*** Materials provided ***

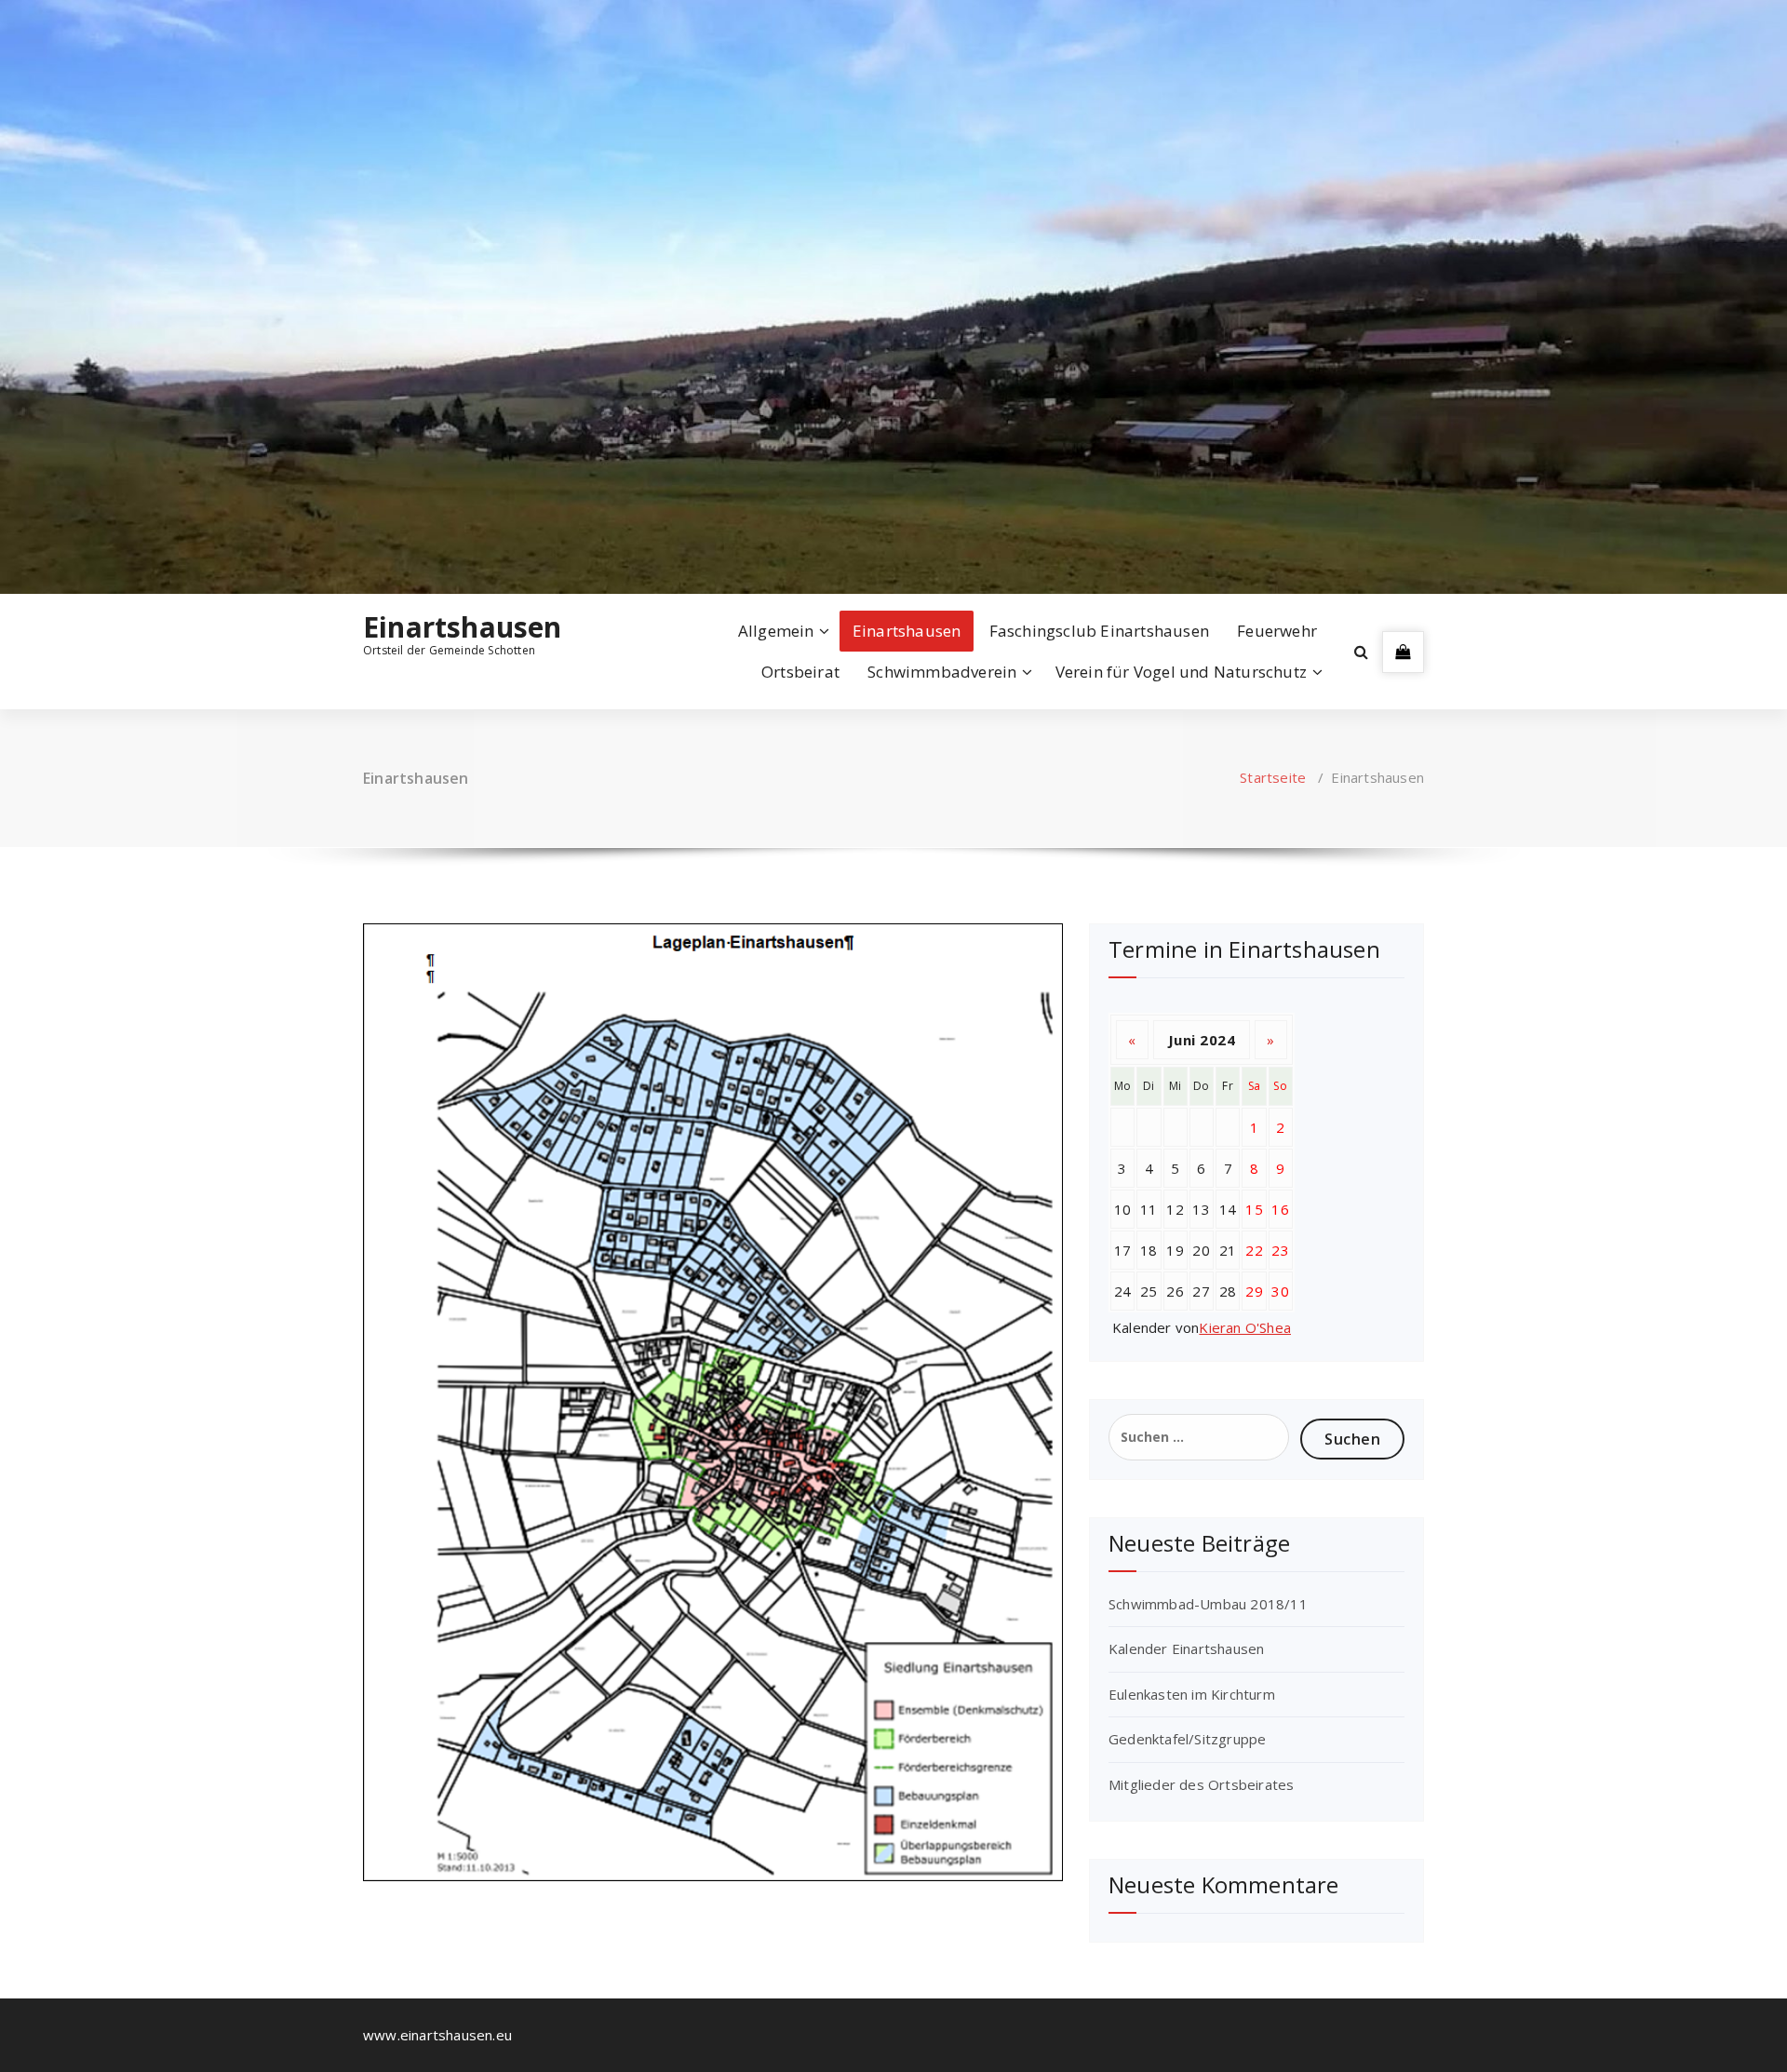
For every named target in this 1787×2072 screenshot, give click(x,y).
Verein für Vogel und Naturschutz (1181, 671)
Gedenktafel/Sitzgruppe (1187, 1738)
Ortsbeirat (800, 671)
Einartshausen (462, 627)
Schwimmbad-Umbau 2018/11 (1208, 1603)
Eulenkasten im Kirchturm (1191, 1694)
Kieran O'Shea (1245, 1327)
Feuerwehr (1277, 630)
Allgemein (776, 630)
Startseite (1273, 777)
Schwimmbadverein (941, 671)
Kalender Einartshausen (1186, 1648)
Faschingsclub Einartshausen (1099, 630)
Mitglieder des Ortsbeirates (1201, 1784)
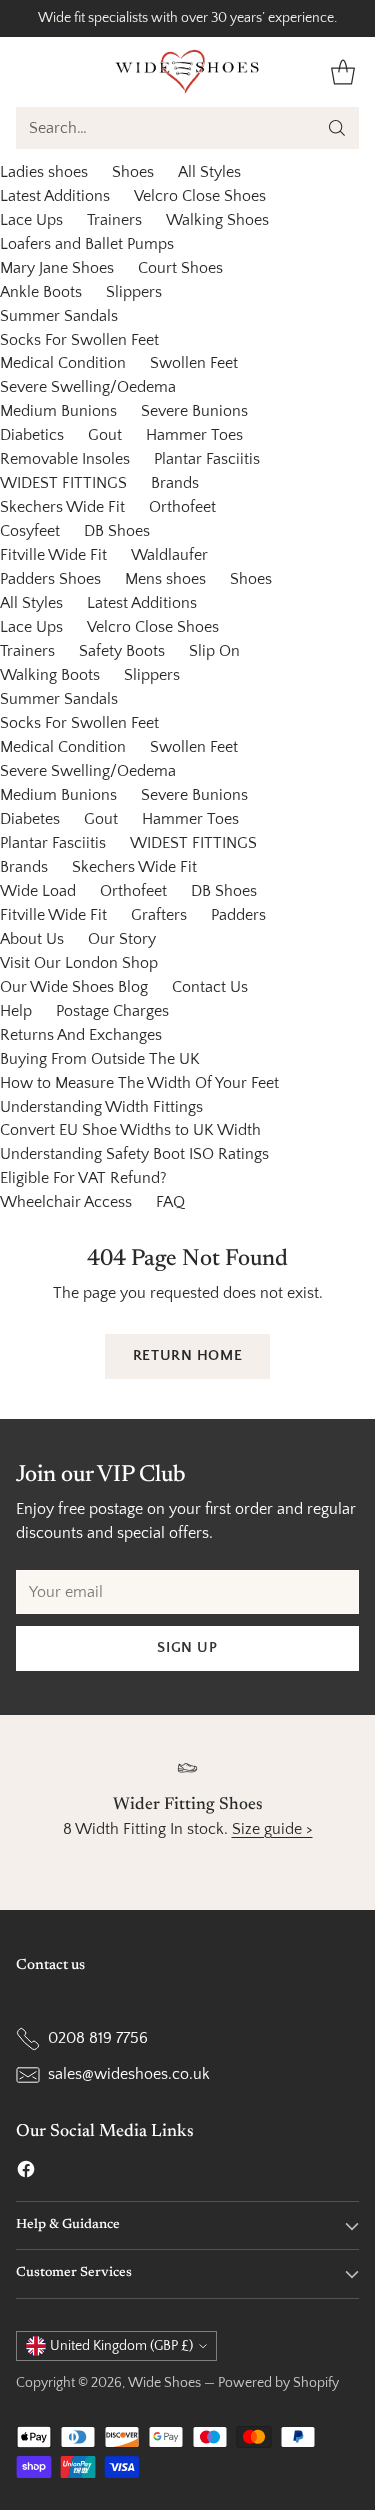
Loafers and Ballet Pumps (87, 244)
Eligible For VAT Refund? (83, 1178)
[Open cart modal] (342, 71)
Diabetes (30, 819)
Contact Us (210, 987)
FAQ (170, 1202)
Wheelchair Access (66, 1202)
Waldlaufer (169, 555)
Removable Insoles (65, 459)
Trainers (114, 220)
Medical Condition (63, 363)
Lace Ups (31, 220)
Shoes (133, 172)
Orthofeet (182, 507)
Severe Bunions (194, 411)
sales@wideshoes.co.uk (129, 2074)
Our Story (122, 939)
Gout (105, 435)
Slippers (134, 292)
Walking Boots (50, 675)
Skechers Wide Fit (62, 507)
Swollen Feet (194, 363)
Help (16, 1011)
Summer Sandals (59, 316)
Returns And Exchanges (81, 1035)
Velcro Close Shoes (200, 196)
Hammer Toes (194, 435)
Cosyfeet (30, 531)
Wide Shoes (164, 2383)
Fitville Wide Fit (53, 555)
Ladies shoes (44, 172)
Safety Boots (122, 651)
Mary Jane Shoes (57, 268)
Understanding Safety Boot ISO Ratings (134, 1154)
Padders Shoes (50, 579)
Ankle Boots (41, 292)
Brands (175, 483)
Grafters (159, 915)
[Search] (337, 128)
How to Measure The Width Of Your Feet (139, 1083)
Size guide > (272, 1829)
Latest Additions (55, 196)
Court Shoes (180, 268)
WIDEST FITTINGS (63, 483)
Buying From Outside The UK (100, 1059)
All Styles (209, 172)
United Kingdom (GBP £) (121, 2346)
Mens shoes (165, 579)
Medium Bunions (58, 411)
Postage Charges (112, 1011)
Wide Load (38, 891)
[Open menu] (26, 71)
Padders (238, 915)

*** End of Materials provided ***

*What this task involves:* Begin with the line that contains "Diabetes (30, 819)" and end with the last line of the records; set down every line in that span exactly, and nothing else.

*Response:*
Diabetes (30, 819)
Contact Us (210, 987)
FAQ (170, 1202)
Wheelchair Access (66, 1202)
Waldlaufer (169, 555)
Removable Insoles (65, 459)
Trainers (114, 220)
Medical Condition (63, 363)
Lace Ups (31, 220)
Shoes (133, 172)
Orthofeet (182, 507)
Severe Bunions (194, 411)
sales@wideshoes.co.uk (129, 2074)
Our Story (122, 939)
Gout (105, 435)
Slippers (134, 292)
Walking Boots (50, 675)
Skechers Wide Fit (62, 507)
Swollen Feet (194, 363)
Help (16, 1011)
Summer Sandals (59, 316)
Returns And Exchanges (81, 1035)
Velcro Close Shoes (200, 196)
Hammer Toes (194, 435)
Cosyfeet (30, 531)
Wide Shoes (164, 2383)
Fitville Wide Fit (53, 555)
Ladies shoes (44, 172)
Safety Boots (122, 651)
Mary Jane Shoes (57, 268)
Understanding Safety Boot ISO Ratings (134, 1154)
Padders Shoes (50, 579)
Ankle Boots (41, 292)
Brands (175, 483)
Grafters (159, 915)
[Search] (337, 128)
How to Measure The Width Of Your Feet (139, 1083)
Size guide > (272, 1829)
Latest Additions (55, 196)
Court Shoes (180, 268)
WIDEST FITTINGS (63, 483)
Buying From Outside The UK (100, 1059)
All Styles (209, 172)
United Kingdom (GBP £) (121, 2346)
Mens shoes (165, 579)
Medium Bunions (58, 411)
Postage Charges (112, 1011)
Wide Load (38, 891)
[Open menu] (26, 71)
Padders (238, 915)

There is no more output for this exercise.